What you should do: In the document-recommendation passage below, turn the paragraph that begins "In one embodiment, the method partitions documents" into a short bulleted list that keeps its main facts.

Document passage:
======
In step 720, the method optionally retrieves user details.

In some embodiments, user details comprise a history of documents viewed by a user. In some embodiments, these documents viewed by a user correspond to a subset of documents in the corpus of documents. In some embodiments, user details additionally include user interactions (e.g., bookmarks, search result hits, etc.) and user interests (e.g., via user profile or similar structure).

In steps 716 and 718, the method chunks the corpus documents (716) and extracts relevant expressions from the chunked corpus documents (718). As illustrated in FIG. 7, the chunking and expression extraction steps may be performed in parallel to steps 704-714 and 720-722. In some embodiments, the method may also chunk and extract expressions from the target document.

In one embodiment, the method partitions documents into one or more chunks. In some embodiments, a chunk size may be configured based on the types of documents. In some embodiments, the partitioning of documents may be based on grammatical rules (e.g., chunking a document in noun, verb, preposition, etc. chunks).

In some embodiments, after chunking a document, the method analyzes each chunk to identify relevant phrases. Methods for identifying relevant expressions in text are described more fully in connection with FIG. 5, the disclosure of which is incorporated herein by reference in its entirety. In alternative embodiments, the method may utilize a list of known expressions, synonyms, and asset keywords stored within a database to identify relevant expressions. Alternatively, or in conjunction with the foregoing, the method may allow for user-defined expressions to be included within the database.

In some embodiments, these expressions are converted to tags. In practice, many documents may be associated with tags but may not be associated with a tag representing a highly relevant expression identified in step 718. In this case, the method is capable of extracting expressions and scoring the expression as if the expression were a tag in a manner similar to that described in connection with step 714. In some embodiments, the output of step 718 comprises a tuple (or similar data structure) representing the document, expression, and relevancy score.

In step 722, the method extracts relevant documents from the semantic document models.

In some embodiments, the method utilizes an indexed store of the corpus of documents in order to extract relevant documents. In some embodiments, this indexed store indexes the corpus of documents by tags. In some embodiments, the method extracts the tags from the target document and retrieves the documents associated with the tags.

In some embodiments, the method utilizes user details to identify and extract relevant documents. In general, the method utilizes details of the documents and the user details to recommend documents that are similar to those that a user has previously showed interest (e.g., bookmarked, searched for, etc.) and are unlike to the ones the user showed disinterest (e.g., is associated with a low click-through rate). That is, at a high level, various candidate documents are compared with documents previously interacted by the user and the best-matching documents are suggested.

Current techniques for identifying relevant documents to a user based on a user profile are based on blindly learning what the user likes, such as by using decision trees or neural networks. However, these methods require a large amount of training data and are hard to fine-tune to specifications, making them ideal where the domain is somewhat generic and significant behavioral data is available.

In contrast, in some embodiments, the method utilizes a weighted vector of features, where the weights denote the importance of each feature to the user and are computed using a variety of techniques. Some of these weights are exposed to system administrators, such as the importance of each interaction type. Other weights were adjusted through manual fine-tuning (e.g. according to the cyclical feedback) or through more sophisticated methods such as grid-search). This estimation method allows for very specific fine-tuning, a needed feature due to how a domain will already understood by system administrators. In some embodiments, a grid-search algorithm receives a scoring function and a set of candidate models and generates a best set of parameters for the models by searching a hyperspace of the set of parameters that the input models have and selecting the set of parameters that optimize the scoring function.
======
Data shown:
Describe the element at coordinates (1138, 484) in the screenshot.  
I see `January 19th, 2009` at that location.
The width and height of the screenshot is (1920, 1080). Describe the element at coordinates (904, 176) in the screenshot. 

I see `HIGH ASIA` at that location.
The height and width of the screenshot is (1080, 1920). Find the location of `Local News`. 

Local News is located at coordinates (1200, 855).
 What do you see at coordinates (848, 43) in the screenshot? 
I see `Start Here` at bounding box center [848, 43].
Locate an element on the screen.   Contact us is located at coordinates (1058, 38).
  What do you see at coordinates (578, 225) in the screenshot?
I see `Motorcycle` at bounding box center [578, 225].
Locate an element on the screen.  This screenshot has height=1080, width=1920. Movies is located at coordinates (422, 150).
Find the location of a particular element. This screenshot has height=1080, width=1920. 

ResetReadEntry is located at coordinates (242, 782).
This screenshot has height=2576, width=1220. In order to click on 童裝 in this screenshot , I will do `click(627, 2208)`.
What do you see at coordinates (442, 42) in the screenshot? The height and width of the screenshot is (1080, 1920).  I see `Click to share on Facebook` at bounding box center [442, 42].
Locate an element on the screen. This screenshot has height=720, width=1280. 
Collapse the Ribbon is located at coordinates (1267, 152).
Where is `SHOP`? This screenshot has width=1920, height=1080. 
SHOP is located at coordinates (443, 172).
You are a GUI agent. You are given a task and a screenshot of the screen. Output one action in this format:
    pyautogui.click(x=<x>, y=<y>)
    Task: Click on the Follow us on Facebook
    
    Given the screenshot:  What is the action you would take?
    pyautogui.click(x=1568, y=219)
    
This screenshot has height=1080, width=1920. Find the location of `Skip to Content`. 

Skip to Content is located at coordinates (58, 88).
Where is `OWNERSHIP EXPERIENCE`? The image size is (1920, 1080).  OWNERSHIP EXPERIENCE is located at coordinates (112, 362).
======
In response:
- The method splits documents into one or more chunks.
- Chunk size can be configured based on document type.
- Partitioning can follow grammatical rules, such as noun, verb, or preposition chunks.